El Frente Nacional Antiminero presentará este 16 de marzo una acción de inconstitucionalidad contra la Ley de Fortalecimiento Minero, norma aprobada el 26 de febrero que según las comunidades campesinas e indígenas favorece la expansión extractiva en zonas agrícolas y de recarga hídrica. La demanda, respaldada por organizaciones como Yasunidos y Ecuarunari, marca un punto de inflexión en la resistencia territorial que se extiende por seis provincias del país.
Desde Bolívar hasta El Oro, las denuncias se multiplican. En el cantón Las Naves, el proyecto minero El Domo avanza sin consulta previa cerca de fuentes de agua vitales para comunidades agrícolas que producen cacao, limón y naranja. Raúl Lema, dirigente campesino, revela que el 33% del territorio de Bolívar ya está concesionado a empresas mineras, con militarización y estados de excepción que limitan la protesta desde agosto de 2025. La criminalización de la defensa ambiental alcanza cifras alarmantes: 160 personas enfrentan procesos judiciales por proteger sus territorios.
En Cotopaxi, las comunidades del subtrópico resisten el proyecto La Plata en Las Pampas, donde demandas judiciales han sido sistemáticamente rechazadas. Juan Carlos Carvajal afirma que continuarán con acciones legales y movilizaciones contra lo que califican como "atropellos" a sus formas de vida. La paradoja es cruel: territorios que alimentan al país son sacrificados en el altar del extractivismo.
La amenaza se expande con el megaproyecto Cangrejos en El Oro, que planea explotación a cielo abierto durante 26 años procesando 80.000 toneladas diarias en áreas de recarga hídrica esenciales para la agricultura. Wilfrido González cuestiona de dónde saldrá el agua que requiere esta operación, en una región donde el líquido vital ya es escaso para las comunidades.
La apertura total del catastro minero preocupa profundamente a las organizaciones.
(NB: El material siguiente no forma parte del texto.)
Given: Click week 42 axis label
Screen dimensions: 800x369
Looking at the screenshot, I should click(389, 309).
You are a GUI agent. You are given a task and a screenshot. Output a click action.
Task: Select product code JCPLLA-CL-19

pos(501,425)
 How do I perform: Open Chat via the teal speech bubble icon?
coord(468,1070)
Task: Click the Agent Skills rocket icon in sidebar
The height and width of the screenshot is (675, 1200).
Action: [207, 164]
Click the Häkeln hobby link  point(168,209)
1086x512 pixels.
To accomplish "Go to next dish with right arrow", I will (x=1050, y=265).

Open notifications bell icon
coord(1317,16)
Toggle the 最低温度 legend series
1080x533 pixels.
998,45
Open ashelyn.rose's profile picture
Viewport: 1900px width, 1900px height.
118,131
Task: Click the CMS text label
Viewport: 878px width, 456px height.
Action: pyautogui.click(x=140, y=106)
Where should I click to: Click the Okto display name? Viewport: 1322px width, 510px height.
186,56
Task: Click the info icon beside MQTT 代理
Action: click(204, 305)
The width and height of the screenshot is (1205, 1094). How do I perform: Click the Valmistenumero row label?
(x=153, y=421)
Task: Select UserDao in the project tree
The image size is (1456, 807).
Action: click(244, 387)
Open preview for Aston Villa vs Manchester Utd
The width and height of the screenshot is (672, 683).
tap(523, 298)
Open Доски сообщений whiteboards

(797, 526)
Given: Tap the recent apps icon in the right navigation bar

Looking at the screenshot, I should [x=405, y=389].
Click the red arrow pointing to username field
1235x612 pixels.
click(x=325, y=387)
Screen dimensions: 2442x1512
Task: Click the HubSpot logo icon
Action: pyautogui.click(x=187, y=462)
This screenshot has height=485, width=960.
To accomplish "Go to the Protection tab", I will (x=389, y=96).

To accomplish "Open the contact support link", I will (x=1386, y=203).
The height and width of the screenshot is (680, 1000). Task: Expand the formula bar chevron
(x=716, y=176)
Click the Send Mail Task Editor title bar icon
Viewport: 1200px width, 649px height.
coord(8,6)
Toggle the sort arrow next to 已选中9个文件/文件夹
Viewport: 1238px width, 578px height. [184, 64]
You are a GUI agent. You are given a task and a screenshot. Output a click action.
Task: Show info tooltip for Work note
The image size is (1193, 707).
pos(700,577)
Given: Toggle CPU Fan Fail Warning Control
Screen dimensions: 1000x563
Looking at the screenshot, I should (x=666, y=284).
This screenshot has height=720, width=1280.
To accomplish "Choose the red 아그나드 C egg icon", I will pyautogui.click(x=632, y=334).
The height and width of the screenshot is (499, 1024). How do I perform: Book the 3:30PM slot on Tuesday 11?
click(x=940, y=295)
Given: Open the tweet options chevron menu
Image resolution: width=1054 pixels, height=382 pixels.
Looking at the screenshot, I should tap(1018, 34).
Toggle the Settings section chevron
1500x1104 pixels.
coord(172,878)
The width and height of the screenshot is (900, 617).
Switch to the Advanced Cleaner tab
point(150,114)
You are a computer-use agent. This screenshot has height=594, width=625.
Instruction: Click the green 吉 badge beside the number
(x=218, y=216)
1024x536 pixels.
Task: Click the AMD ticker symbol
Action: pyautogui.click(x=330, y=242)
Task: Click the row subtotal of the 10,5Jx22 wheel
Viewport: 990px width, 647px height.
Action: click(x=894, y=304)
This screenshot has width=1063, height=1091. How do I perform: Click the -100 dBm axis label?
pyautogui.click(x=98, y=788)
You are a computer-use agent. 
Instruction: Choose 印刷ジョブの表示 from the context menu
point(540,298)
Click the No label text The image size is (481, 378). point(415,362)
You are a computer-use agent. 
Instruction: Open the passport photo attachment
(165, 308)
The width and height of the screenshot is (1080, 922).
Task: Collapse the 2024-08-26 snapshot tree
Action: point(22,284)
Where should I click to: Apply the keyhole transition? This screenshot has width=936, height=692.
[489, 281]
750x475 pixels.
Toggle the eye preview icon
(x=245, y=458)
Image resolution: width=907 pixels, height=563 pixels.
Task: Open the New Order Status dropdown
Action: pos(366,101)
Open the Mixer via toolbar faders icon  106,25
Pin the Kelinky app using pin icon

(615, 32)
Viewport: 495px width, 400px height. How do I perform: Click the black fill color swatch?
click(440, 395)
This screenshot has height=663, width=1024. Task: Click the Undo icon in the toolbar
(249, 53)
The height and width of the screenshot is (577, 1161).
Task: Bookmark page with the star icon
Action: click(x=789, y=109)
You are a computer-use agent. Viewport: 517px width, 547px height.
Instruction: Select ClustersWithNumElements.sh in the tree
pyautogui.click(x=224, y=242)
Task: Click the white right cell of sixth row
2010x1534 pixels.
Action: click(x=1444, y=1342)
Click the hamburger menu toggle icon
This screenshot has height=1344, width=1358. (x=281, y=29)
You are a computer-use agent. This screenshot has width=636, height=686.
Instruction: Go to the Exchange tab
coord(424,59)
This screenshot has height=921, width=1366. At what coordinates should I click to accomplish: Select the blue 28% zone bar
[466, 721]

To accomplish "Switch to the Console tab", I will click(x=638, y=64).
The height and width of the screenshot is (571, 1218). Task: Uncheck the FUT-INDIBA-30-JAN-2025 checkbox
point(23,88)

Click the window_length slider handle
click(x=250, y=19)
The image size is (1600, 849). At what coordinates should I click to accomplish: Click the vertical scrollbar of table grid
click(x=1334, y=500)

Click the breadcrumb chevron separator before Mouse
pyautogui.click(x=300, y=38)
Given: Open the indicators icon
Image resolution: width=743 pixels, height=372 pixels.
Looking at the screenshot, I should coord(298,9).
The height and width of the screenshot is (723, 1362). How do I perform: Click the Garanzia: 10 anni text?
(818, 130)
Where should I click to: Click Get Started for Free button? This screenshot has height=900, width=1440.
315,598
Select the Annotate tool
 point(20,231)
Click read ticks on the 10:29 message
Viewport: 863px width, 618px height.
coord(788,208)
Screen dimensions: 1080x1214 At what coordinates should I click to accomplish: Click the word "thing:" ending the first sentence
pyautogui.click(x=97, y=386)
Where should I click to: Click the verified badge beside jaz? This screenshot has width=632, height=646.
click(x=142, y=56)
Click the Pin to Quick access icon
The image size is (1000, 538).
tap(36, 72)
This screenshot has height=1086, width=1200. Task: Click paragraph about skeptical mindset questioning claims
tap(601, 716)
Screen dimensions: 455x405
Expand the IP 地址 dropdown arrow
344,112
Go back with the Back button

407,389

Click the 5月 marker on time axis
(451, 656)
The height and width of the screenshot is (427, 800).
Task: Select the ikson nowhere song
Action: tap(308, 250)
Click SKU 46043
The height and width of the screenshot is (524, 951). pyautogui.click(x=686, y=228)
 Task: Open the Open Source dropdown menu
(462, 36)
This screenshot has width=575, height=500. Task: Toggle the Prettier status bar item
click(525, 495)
Con cerca del 25% del territorio nacional ya concesionado y 90 solicitudes pendientes desde 2018, el avance extractivo podría acelerarse exponencialmente. Esta ofensiva neoliberal, impulsada por el gobierno de Daniel Noboa, prioriza el capital transnacional sobre la soberanía alimentaria y los derechos de los pueblos.
La demanda de inconstitucionalidad representa más que un recurso legal: es la voz colectiva de quienes defienden la vida frente a la mercantilización de la naturaleza. En un contexto donde el modelo extractivista se presenta como única vía de desarrollo, la resistencia organizada cuestiona los fundamentos mismos de esta lógica depredadora, reivindicando alternativas basadas en la justicia ambiental y la autonomía territorial.